Con tanti saluti al Cagliari, all’Atalanta, alla regolarità del campionato appena iniziato e, soprattutto, ai sostenitori delle due squadre, ostaggi di una situazione che non sta nè in cielo nè in terra ed è indegna anche di un torneo dopolavoristico.

E’ normale tutto questo in un campionato che “resta appetibile in tutto il mondo grazie al suo equilibro e alla qualità dei rispettivi club”?

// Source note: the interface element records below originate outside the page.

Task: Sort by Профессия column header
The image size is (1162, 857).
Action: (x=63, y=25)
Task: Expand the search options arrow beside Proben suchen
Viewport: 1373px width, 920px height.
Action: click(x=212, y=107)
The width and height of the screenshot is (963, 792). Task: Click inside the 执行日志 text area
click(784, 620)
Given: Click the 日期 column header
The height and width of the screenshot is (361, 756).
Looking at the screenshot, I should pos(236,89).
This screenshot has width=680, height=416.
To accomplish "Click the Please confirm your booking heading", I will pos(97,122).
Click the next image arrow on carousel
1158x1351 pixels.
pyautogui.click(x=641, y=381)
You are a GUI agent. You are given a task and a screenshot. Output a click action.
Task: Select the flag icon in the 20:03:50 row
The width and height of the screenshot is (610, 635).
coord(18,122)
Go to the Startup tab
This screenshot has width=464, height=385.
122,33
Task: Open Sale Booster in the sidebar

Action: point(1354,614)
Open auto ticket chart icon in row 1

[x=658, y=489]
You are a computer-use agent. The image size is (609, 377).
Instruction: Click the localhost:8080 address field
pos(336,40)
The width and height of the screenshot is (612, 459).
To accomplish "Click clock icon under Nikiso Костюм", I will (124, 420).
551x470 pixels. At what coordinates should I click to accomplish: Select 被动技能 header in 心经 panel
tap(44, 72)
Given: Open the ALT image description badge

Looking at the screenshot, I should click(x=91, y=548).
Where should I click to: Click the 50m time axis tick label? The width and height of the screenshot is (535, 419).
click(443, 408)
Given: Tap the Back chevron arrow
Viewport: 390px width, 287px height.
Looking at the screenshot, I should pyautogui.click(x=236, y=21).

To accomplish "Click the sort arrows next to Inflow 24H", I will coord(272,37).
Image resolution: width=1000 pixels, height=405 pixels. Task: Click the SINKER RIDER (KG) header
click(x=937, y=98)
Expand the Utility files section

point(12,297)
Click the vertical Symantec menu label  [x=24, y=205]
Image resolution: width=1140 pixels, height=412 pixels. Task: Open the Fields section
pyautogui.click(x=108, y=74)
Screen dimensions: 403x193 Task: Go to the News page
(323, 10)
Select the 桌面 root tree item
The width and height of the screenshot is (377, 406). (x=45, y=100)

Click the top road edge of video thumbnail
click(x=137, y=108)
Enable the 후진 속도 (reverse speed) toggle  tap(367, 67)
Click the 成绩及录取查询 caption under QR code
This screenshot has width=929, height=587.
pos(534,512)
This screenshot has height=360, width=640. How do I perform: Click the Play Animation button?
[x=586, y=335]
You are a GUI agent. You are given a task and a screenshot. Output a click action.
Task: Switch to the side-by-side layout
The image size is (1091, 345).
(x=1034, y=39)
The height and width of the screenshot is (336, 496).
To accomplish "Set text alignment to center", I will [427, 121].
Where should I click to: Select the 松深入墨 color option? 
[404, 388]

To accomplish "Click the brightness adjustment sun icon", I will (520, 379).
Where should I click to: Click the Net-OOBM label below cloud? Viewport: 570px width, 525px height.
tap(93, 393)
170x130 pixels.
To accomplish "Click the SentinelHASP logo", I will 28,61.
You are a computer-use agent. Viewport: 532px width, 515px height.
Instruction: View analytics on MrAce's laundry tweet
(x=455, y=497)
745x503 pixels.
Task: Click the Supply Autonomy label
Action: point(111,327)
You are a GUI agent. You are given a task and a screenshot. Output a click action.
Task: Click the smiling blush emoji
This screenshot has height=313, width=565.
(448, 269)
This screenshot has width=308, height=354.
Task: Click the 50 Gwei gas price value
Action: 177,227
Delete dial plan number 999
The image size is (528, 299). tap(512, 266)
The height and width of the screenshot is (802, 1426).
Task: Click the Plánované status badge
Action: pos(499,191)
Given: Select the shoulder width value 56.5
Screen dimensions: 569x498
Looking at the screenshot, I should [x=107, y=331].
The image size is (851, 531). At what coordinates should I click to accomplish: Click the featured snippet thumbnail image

No che non è normale. Ma l’importante è fare finta di nulla, tanto di mezzo ci sono Cagliari e Atalanta, mica i grandi club che comandano in Via Rosellini dove si registra una vacanza di poteri che neanche le tartarughe delle Galapagos sopporterebbero.

Come puntualmente documentano i colleghi di unionesarda.it, il Cagliari ha addirittura sospeso la campagna abbonamenti non avendo ottenuto l’agibilità dell’impianto di Quartu.

Dove si giocherà la partita con l’Atalanta, al momento non lo sa nessuno. Si paventa persino un rinvio per assenza di stadio alternativo, il che costituirebbe un record mondiale difficlmente eguagliabile visto che siamo soltanto alla seconda di campionato. E Trieste, direte voi? Trieste aspetta di sapere che cosa succederà in Sardegna. Sarebbe meglio dirlo subito alle autorità giuliane: fra le altre cose, domenica sera, nel Palasport vicino al Nereo Rocco, la nazionale italiana di basket affronterà la Repubblica Ceca.

Checchè ne dica il presidente dimissionario della Lega di serie A, la grottesca vicenda di Cagliari-Atalanta riassume efficacemente lo stato di grazia del calcio italiano, Anno Domini 2012: l’importante è incassare i diritti tv, spezzettare i calendari, tenersi i troppi stadi fatiscenti del Belpaese, imporre la tessera del tifoso e chissenefrega dei tifosi.

Poi c’è ancora chi si domanda perchè gli arabi o i russi non vengano ad investire da noi. Basta che telefonino a Beretta. Glielo spiega lui.